BEGIN

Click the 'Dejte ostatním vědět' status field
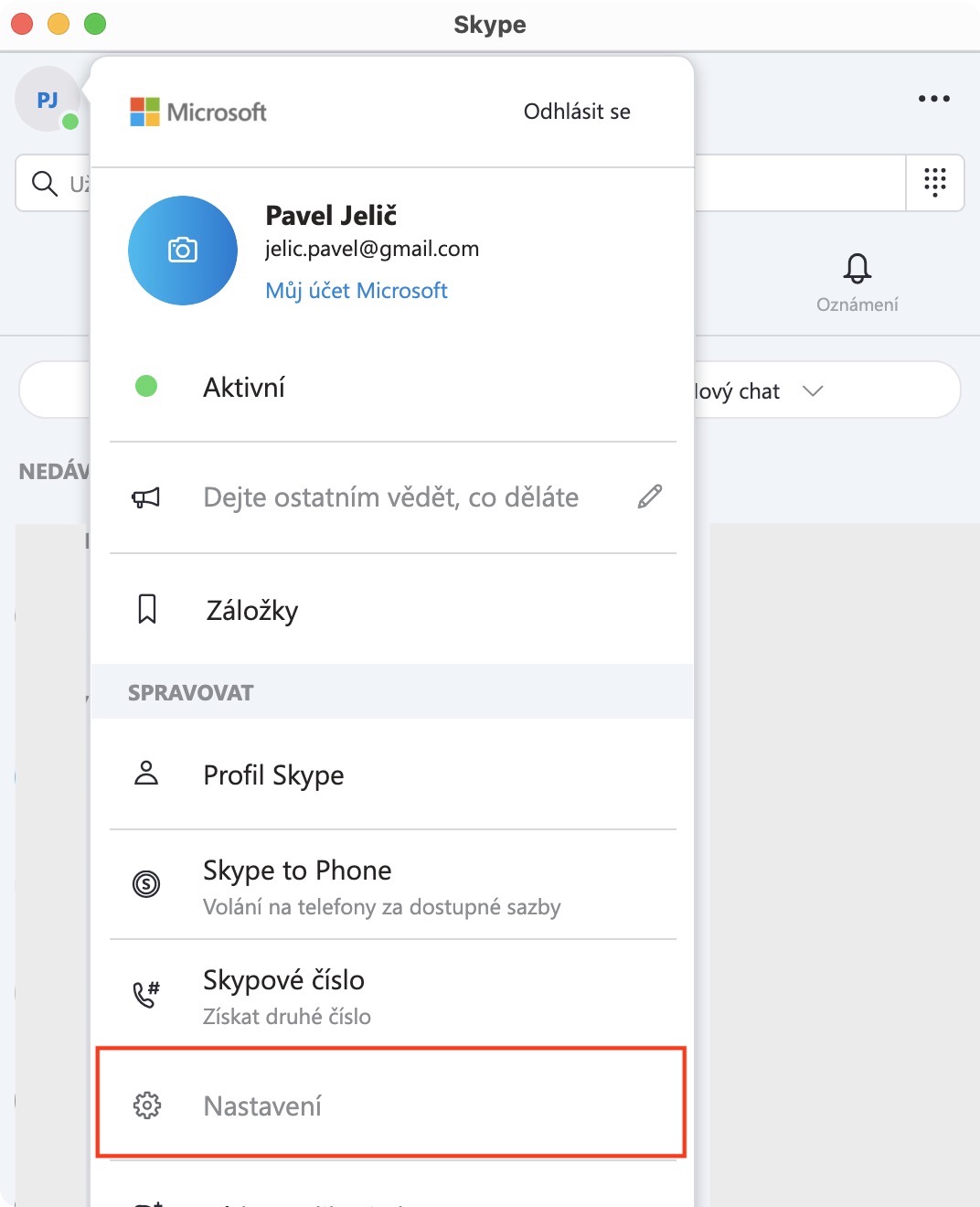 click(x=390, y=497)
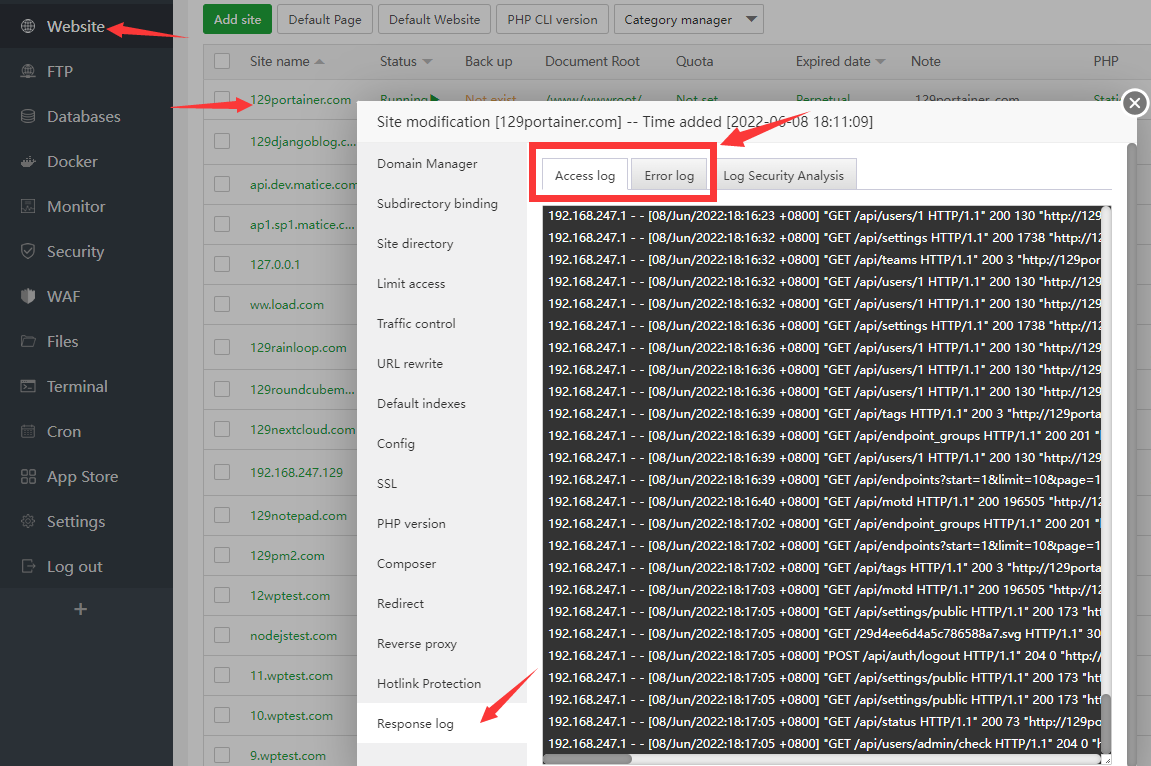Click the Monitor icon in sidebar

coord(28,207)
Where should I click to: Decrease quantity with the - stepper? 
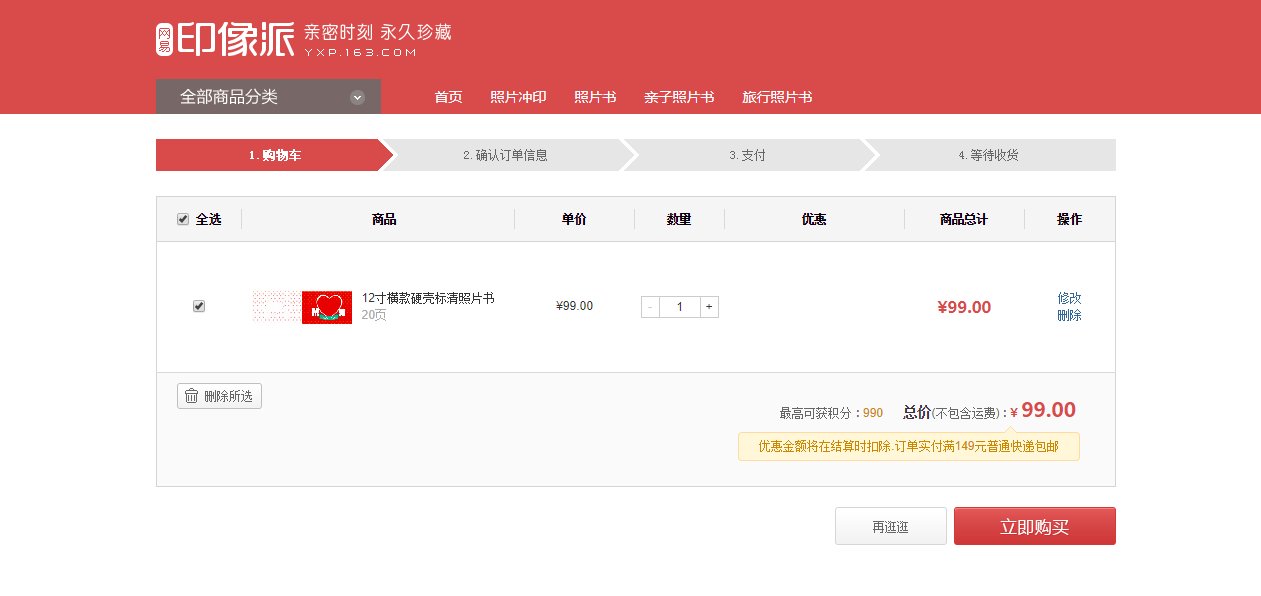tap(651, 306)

END
BEGIN

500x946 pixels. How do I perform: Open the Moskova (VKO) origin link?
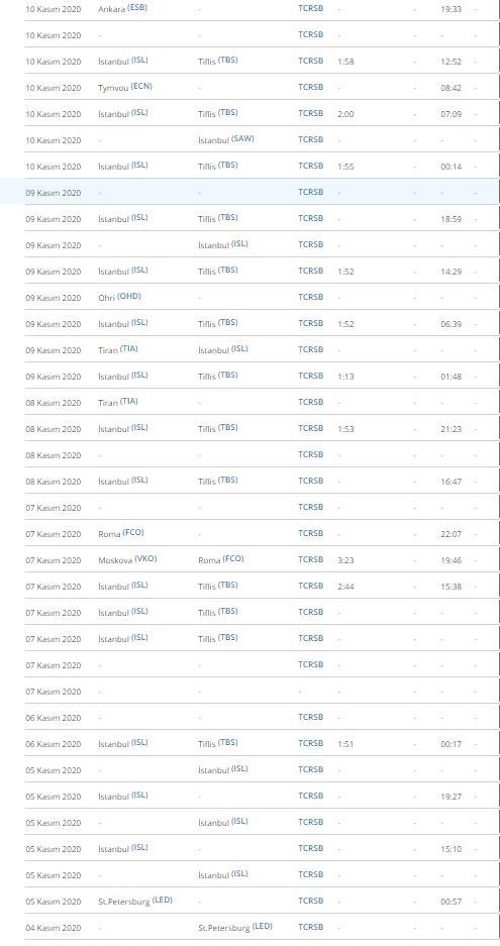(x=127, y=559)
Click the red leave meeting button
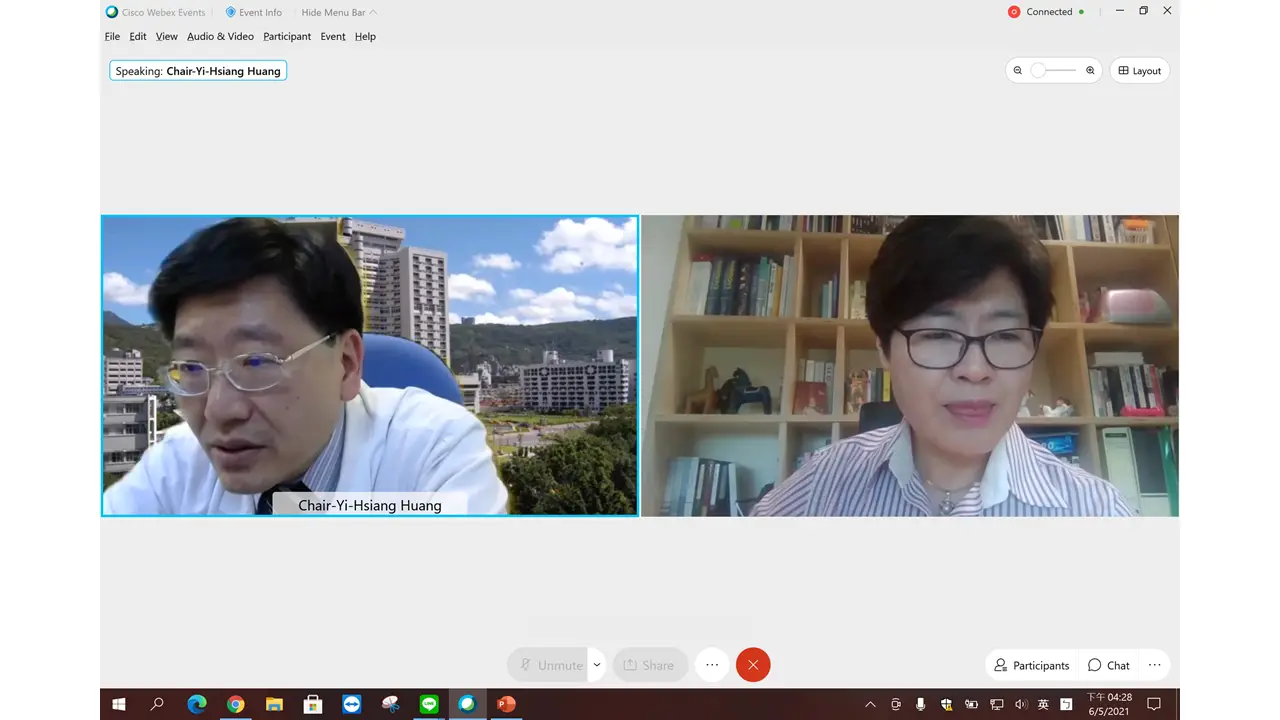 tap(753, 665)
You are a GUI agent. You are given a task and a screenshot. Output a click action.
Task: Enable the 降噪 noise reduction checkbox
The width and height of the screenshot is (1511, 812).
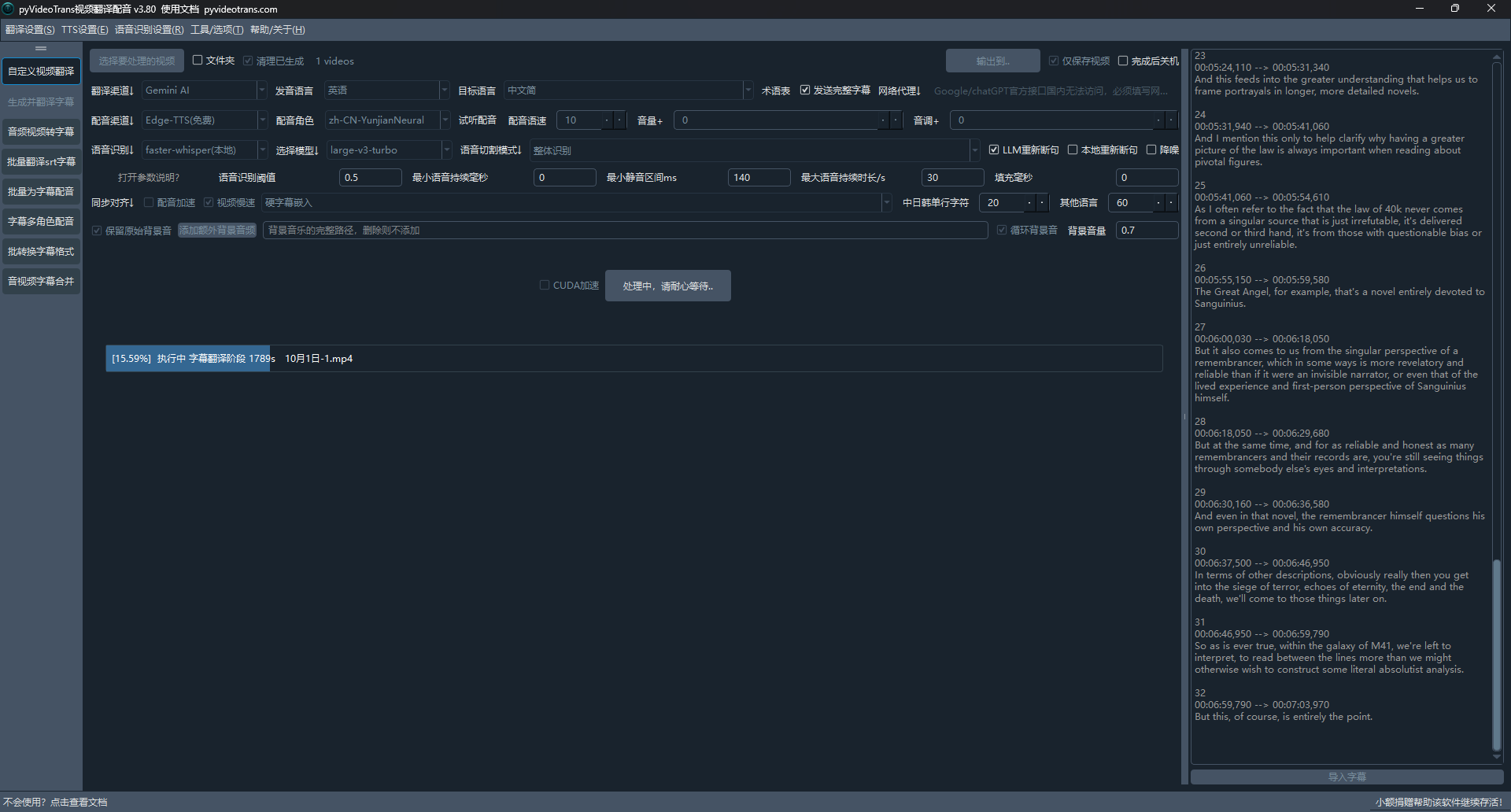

END

TASK INSTRUCTIONS
What number of lines in the records hold "screenshot"? Reply with that number alone.

TASK ANSWER
2